Leaving monetary policy too tight for too long “could unduly weaken economic activity and employment,” Powell said, undermining a period of economic growth that he said “remains strong” with “robust” private demand, improved overall supply conditions and a “recovery in residential investment.”

Powell said that The labor market appears to be “fully balanced again”“, noting that “as we get further on inflation and the labor market remains strong,” rate cuts will make sense at some point.

The United States is “no longer an overheated economy” with a labor market that has “cooled considerably” from the extremes of the pandemic era and is in many ways back to where it was before the health crisis, Federal Reserve Chairman Jerome Powell said.

Powell’s view on the US economy

Powell told senators that Inflation had been improving in recent months and “more good data would strengthen” the arguments for looser monetary policy.
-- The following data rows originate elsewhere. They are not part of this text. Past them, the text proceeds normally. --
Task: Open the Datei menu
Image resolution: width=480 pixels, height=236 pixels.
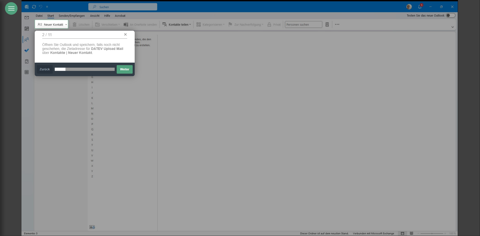Action: tap(39, 16)
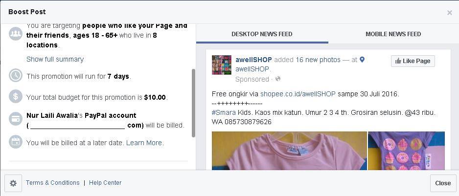Click the left panel scrollbar
The width and height of the screenshot is (459, 196).
pos(193,103)
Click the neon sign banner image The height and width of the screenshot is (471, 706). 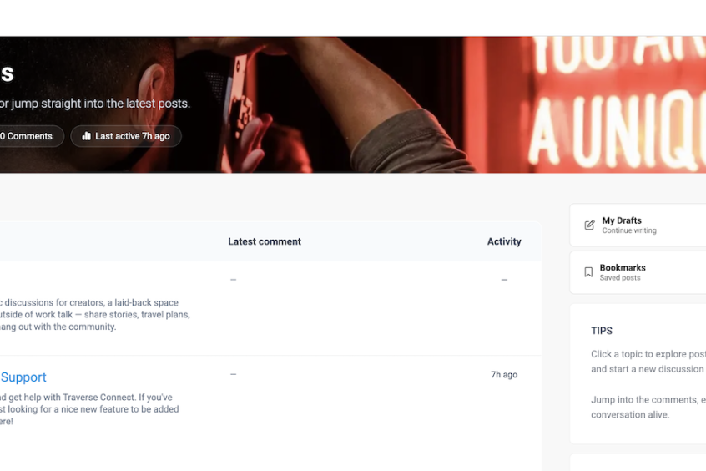(353, 104)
The Fed has kept its policy rate in the range of 5.25% to 5.5% since July 2023.

“After a lack of progress toward our 2% inflation objective earlier this year, the most recent monthly readings have shown further modest gains,” Powell said. “More good data would strengthen our confidence that inflation is moving sustainably toward 2%,” he added.

Speaking to Congress, Powell also suggested that The case for interest rate cuts is becoming strongerHe said the Fed can no longer focus solely on inflation. “The labor market appears to be fully balanced again,” he said.
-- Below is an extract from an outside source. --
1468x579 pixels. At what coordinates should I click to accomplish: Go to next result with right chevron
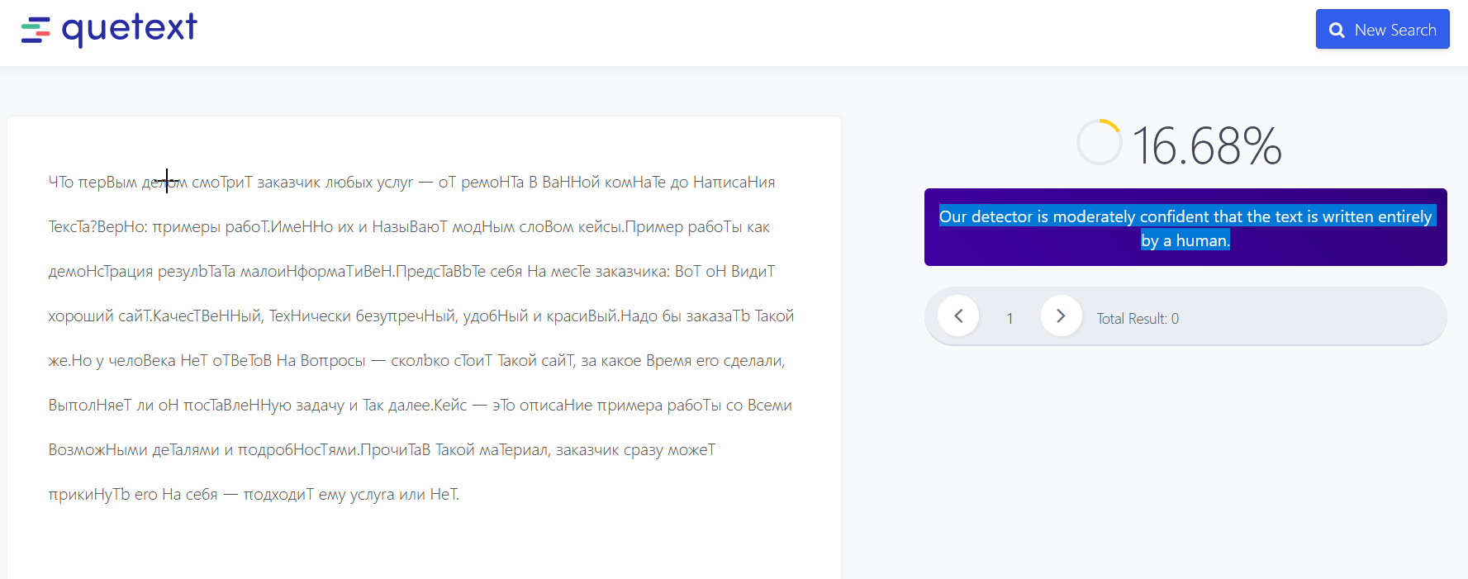(x=1061, y=316)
However, he stated that “Today I will not send any signals about the timing of any future action.“on interest rates, as Democrats grilled him about the risks to the labor market and Republicans questioned him about the pain faced by households from inflation that remains above the central bank’s 2% target.

However, Analysts still see Powell at least opening the door to a rate cut as early as September“Their emphasis has shifted a bit toward a balance of risks within the Fed’s mandate,” said Christopher Hodge, chief U.S. economist at Natixis in New York. “The Fed needs to get ahead of labor market weakness. … It looks like the groundwork is being laid for a turnaround in September.”

Investors’ expectations

Powell’s semi-annual appearance in the Senate This will be followed by a hearing in the House of Representatives scheduled for Wednesday.

Following Powell’s comments, investors continued to see a roughly 70% chance that the Fed will cut rates at its September meeting, a view that would likely require changes to the policy statement to be released after the July 30-31 meeting.

“They’re starting to prepare for a rate cut,” said Brian Jacobsen, chief economist at Anexo Wealth Management in Brookfield Wisconsin. “They see risks if they don’t cut soon enough. They used to focus solely on inflation.”